Regulatory Decision Summary for Fasenra and Fasenra Pen

This Supplement to a New Drug Submission (SNDS)-Clinical for Fasenra and Fasenra Pen was filed to propose a new indication for the treatment of eosinophilic granulomatosis with polyangiitis (EGPA; supported by the pivotal Phase 3 MANDARA study), to update long-term safety data (supported by the Open-Label safety extension MELTEMI study), to modify text related to self-administration in 4.1 Dosing Considerations, and to convert the Fasenra Product Monograph (PM) to the 2020 Master Template.

Fasenra and Fasenra Pen (benralizumab) is currently approved as an add-on maintenance treatment for adult patients with severe eosinophilic asthma. In this SNDS-Clinical, the sponsor proposed a new indication for the treatment of eosinophilic granulomatosis with polyangiitis (EGPA). To support the evaluation of efficacy and safety of benralizumab for this condition, the sponsor provided a single pivotal study (MANDARA).

MANDARA was a Phase 3, randomized, double-blind, active-controlled, multicenter, 52-week study with an open-label extension that evaluated the efficacy and safety of benralizumab (Fasenra) compared to mepolizumab in patients with EGPA. Patients also received standard of care therapy (a tapering course of oral corticosteroids [OCS]) throughout the study and may also have been receiving permitted concomitant immunosuppressive therapy. Eligible patients were males and females aged 18 or over, with relapsing or refractory, but not organ- or life-threatening, EGPA. A total of 140 patients (70 each in benralizumab and mepolizumab groups) were randomized. Demographic and baseline characteristics were balanced between the two groups.

The primary efficacy endpoint was the proportion of patients who achieved remission, which was defined as a Birmingham Vasculitis Activity Score (BVAS) of 0 and a daily OCS dose ≤ 4 mg/day, at Weeks 36 and 48. The non-inferiority (NI) margin of -25% that the sponsor selected was accepted by the clinical reviewer following consultation with the Office of Biostatistics within the Biologic and Radiopharmaceutical Drugs Directorate (BRDD). The adjusted remission rate was 57.7% in the benralizumab group and 56.5% in the mepolizumab group. Thus, the difference in remission rates was 1.21% (95% CI -14.11, 16.53), and as the lower bound of the 95% CI for the difference was greater than the NI margin, benralizumab was NI to mepolizumab. 

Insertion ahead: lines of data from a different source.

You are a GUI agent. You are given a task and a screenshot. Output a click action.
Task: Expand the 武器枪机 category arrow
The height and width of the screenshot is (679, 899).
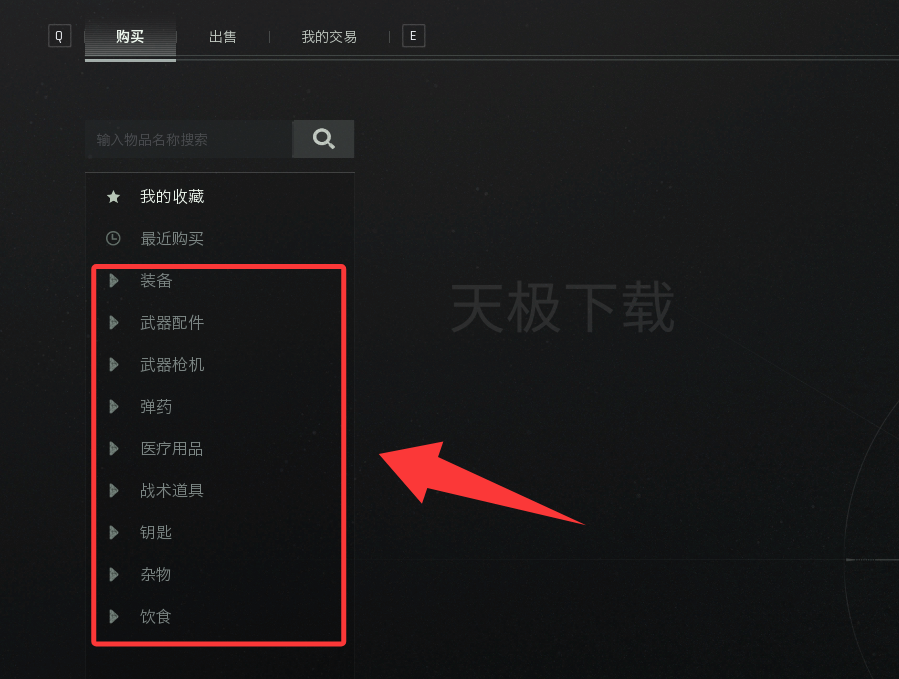click(x=114, y=365)
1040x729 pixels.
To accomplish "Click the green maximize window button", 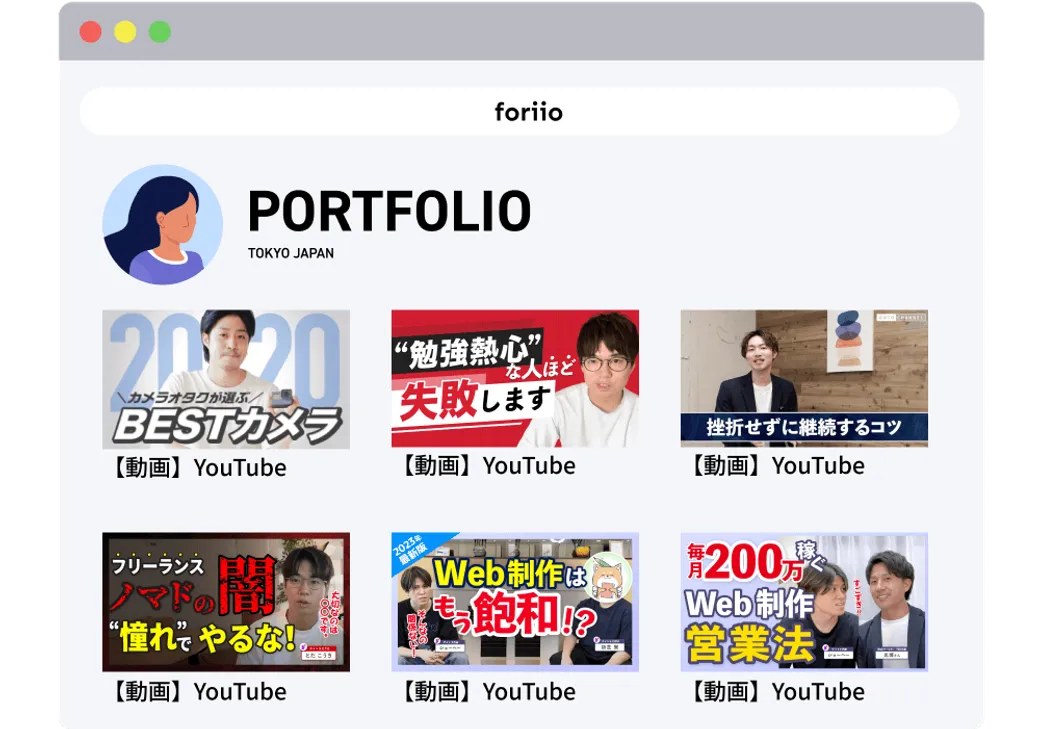I will point(160,32).
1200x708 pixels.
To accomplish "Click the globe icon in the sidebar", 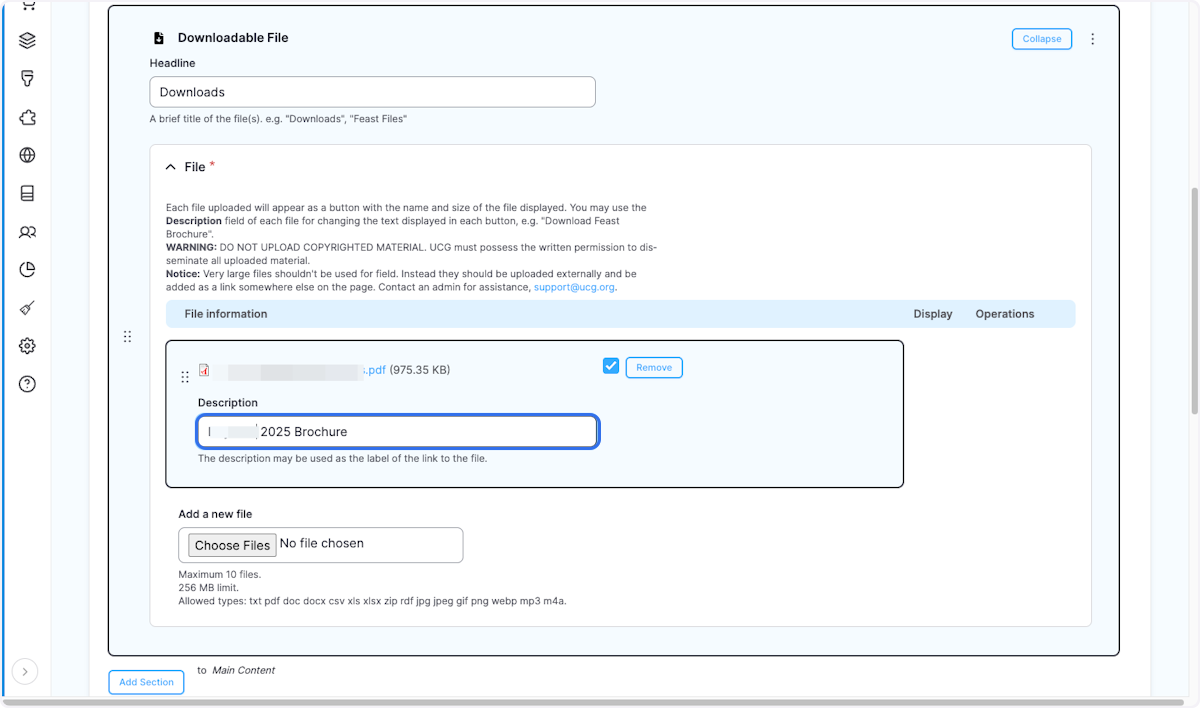I will pos(26,155).
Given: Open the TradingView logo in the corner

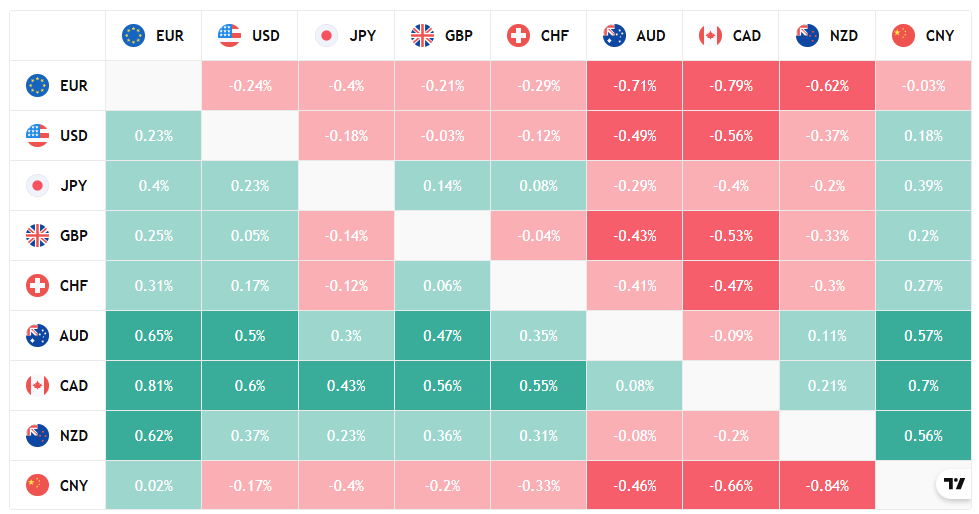Looking at the screenshot, I should (954, 484).
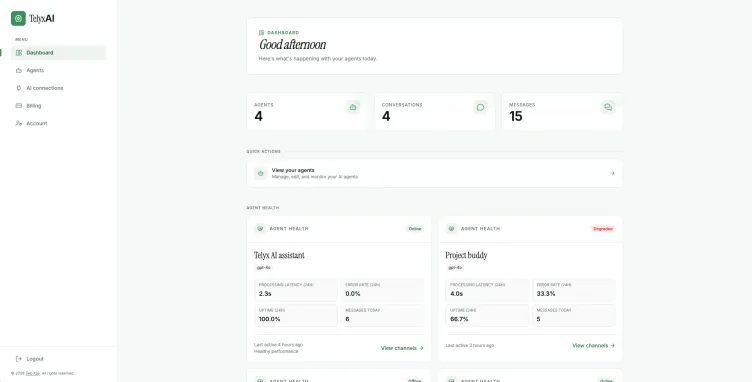Open View your agents quick action

(435, 174)
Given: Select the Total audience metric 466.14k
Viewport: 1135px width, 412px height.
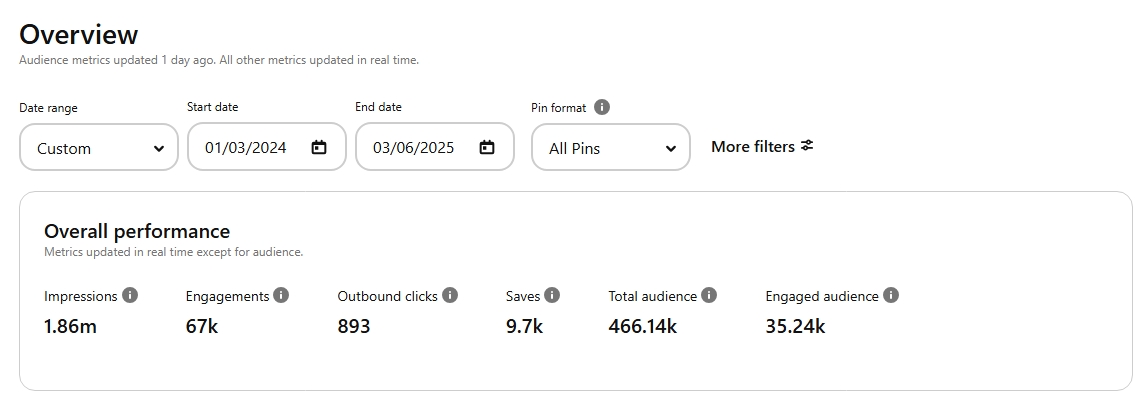Looking at the screenshot, I should point(643,327).
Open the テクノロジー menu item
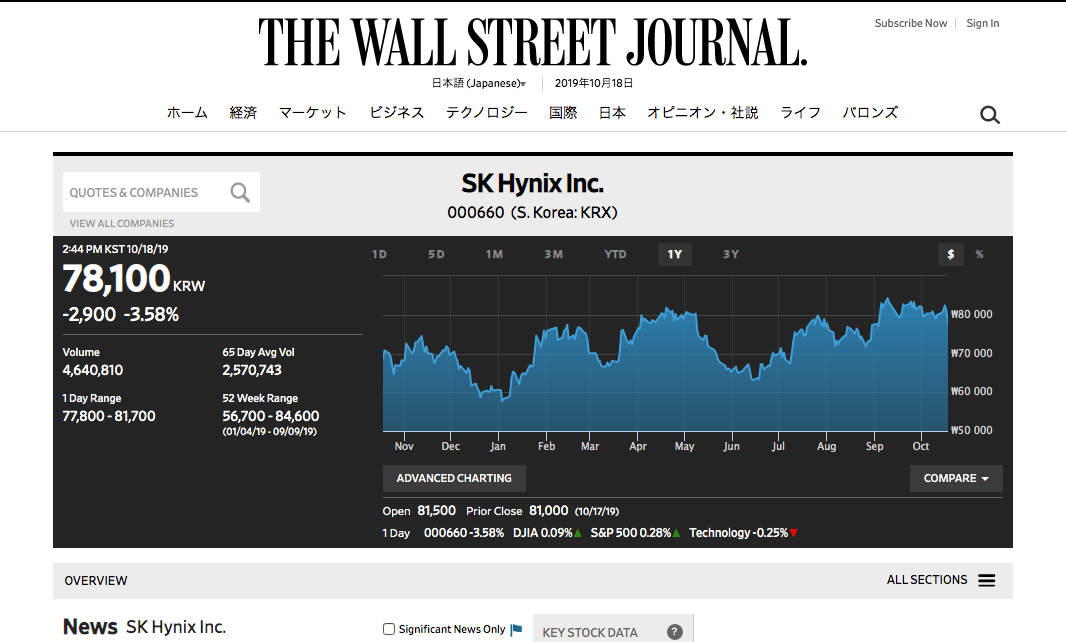The image size is (1066, 642). [x=487, y=113]
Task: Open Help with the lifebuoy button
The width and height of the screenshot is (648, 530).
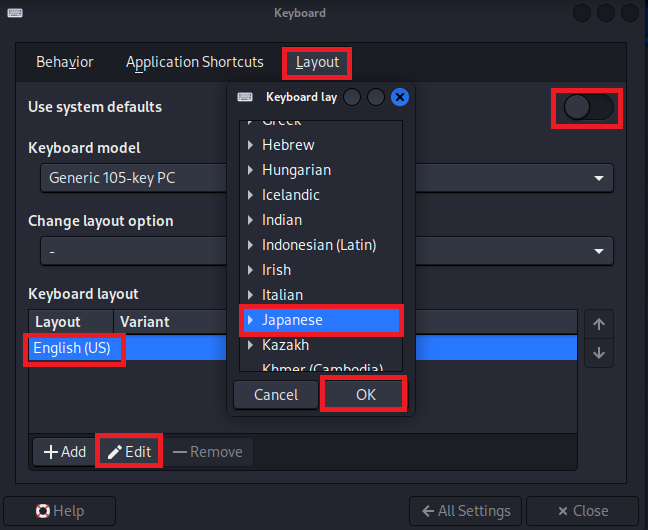Action: tap(59, 511)
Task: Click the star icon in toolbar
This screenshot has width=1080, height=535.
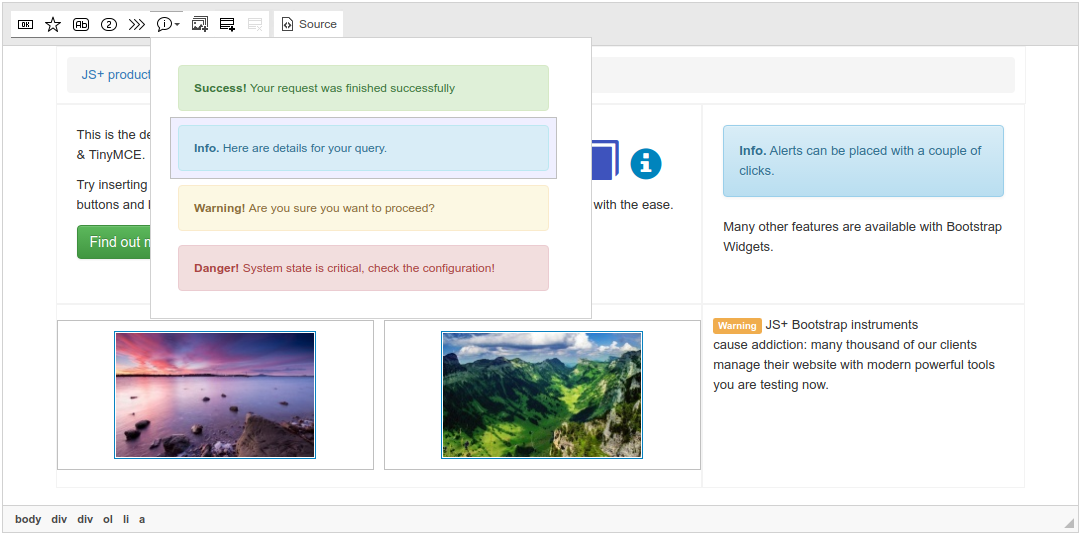Action: coord(53,24)
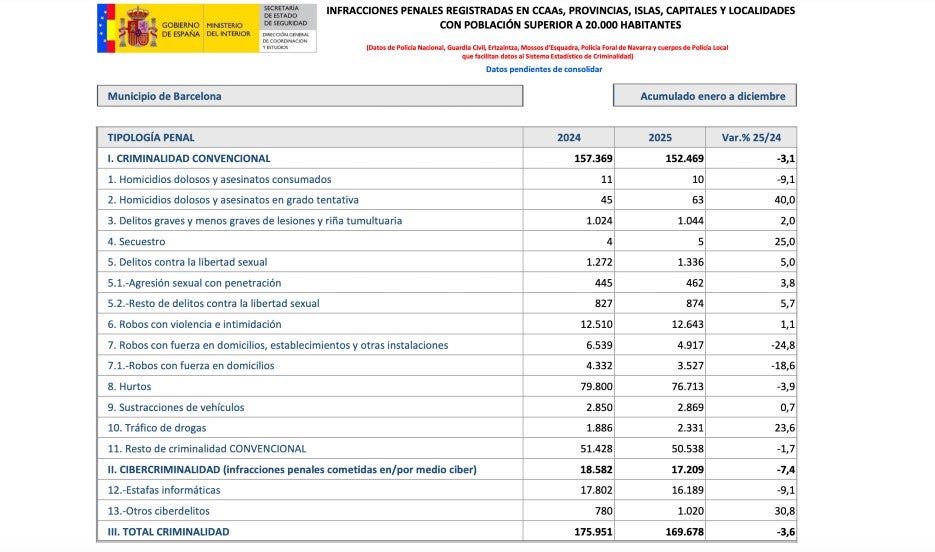Click the Gobierno de España Ministerio del Interior text
This screenshot has height=552, width=935.
pos(207,28)
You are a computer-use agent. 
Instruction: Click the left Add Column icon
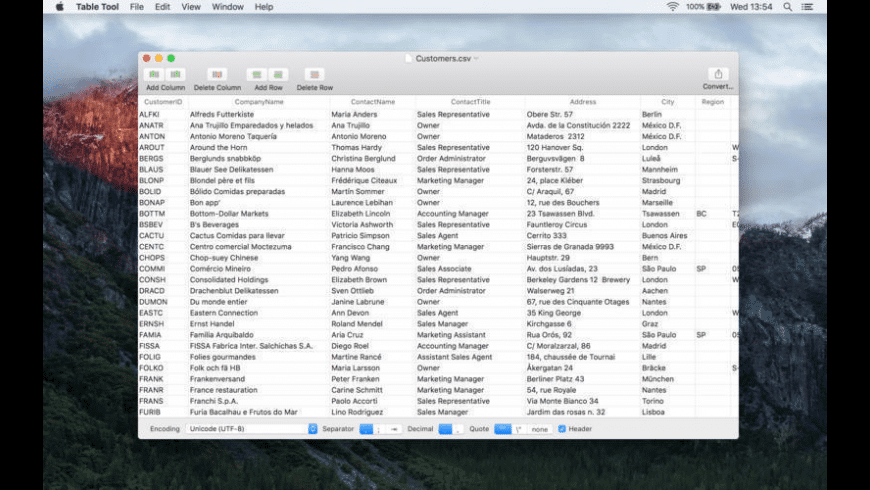click(153, 75)
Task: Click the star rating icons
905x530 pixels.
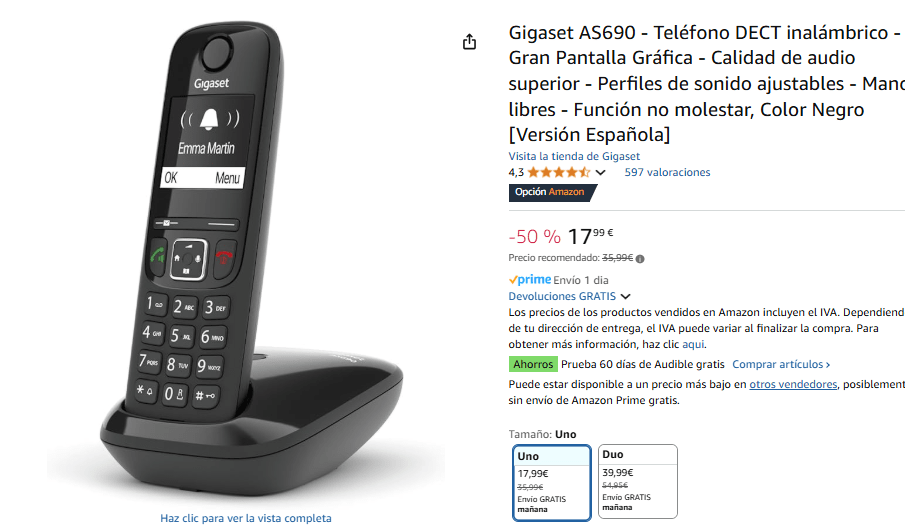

The safety profile of benralizumab in EGPA patients, based on the pivotal study MANDARA, was consistent with the known safety profile of benralizumab in eosinophilic asthma.

Overall, the benefit-risk profile was favourable for Fasenra 30 mg as an add-on treatment for adult patients with relapsing or refractory EGPA, when used under the conditions of use recommended in the approved Product Monograph. Therefore, a Notice of Compliance (NOC) was recommended.

Following Health Canada’s Marketed Health Product Directorate’s (MHPD’s) assessment of the submitted European Union-Risk Management Plan (EU-RMP), version 9.0 (dated 06 November 2023) and the RMP Canadian Specific Addendum (CSA), version 5 succession number 1 (dated 09 February 2024), it was concluded that the safety specifications and risk minimization plan provided in support of Fasenra (benralizumab) SNDS, is considered sufficient and acceptable.

The labelling information submitted met all applicable guidance and regulations.

For further details about Fasenra and Fasenra Pen, please refer to the Product Monograph, approved by Health Canada and available through the Drug Product Database.